The main ocean section of the cable consisted of a seven-strand copper core, covered by four layers of gutta-percha, wrapped in tarred hemp, and protected by ten steel wires wrapped in impregnated hemp. Thomson modeled the submerged cable as a very long wire conductor along the axis of a cylinder of perfect electrical insulation, forming two concentric conducting cylinders as in a coaxial cable. The inner conductor was the telegraph line while the outer conductor consisted of the insulator and seawater interface. In 1854, Thomson introduced electrostatical capacity, and resistance, per unit length to derive an equation defining voltage at time t and distance x along the cable. His analysis resulted in his law of squares and the dispersive nature of the cable. In 1876, Heaviside introduced inductance per unit length to Thomson's work, leading to the insight needed to mitigate the phase-distortion problem.

The wires, each weighing 26 kg/km (107 pounds per nautical mile), were covered with gutta-percha as suggested by Jonathan Nash Hearder), weighing 64 kg/km (261 pounds per nautical mile). The overall cable weighed nearly 550 kg/km (1.1 tons per nautical mile), was relatively flexible, and could withstand tension of several tens of kilonewtons (several tons).

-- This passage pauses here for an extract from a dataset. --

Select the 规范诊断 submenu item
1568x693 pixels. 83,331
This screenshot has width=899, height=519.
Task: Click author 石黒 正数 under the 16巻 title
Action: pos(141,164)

The cable from the Gutta Percha Company was armoured separately by wire-rope manufacturers, the standard practice at the time. In the rush to proceed, only four months were allowed for the cable's completion. As no wire-rope maker had the capacity to make so much cable in such a short period, the task was shared by two English firms: Glass, Elliot & Co. of Greenwich and R.S. Newall and Company of Birkenhead. Late in manufacturing, it was discovered that the two batches had been made with strands twisted in opposite directions. This meant that they could not be directly spliced wire-to-wire, as the iron wire on both cables would unwind when it was put under tension during laying. The problem was solved by splicing through an improvised wooden bracket to hold the wires in place, but the mistake created negative publicity for the project.

The British government gave Field a subsidy of £1,400 a year (£ today) and loaned ships for cable laying and support. Field also solicited aid from the U.S. government, and a bill authorizing a subsidy was submitted in Congress. It passed the Senate by only a single vote, due to opposition from protectionist senators. It passed in the House of Representatives despite similar resistance and was signed by President Franklin Pierce.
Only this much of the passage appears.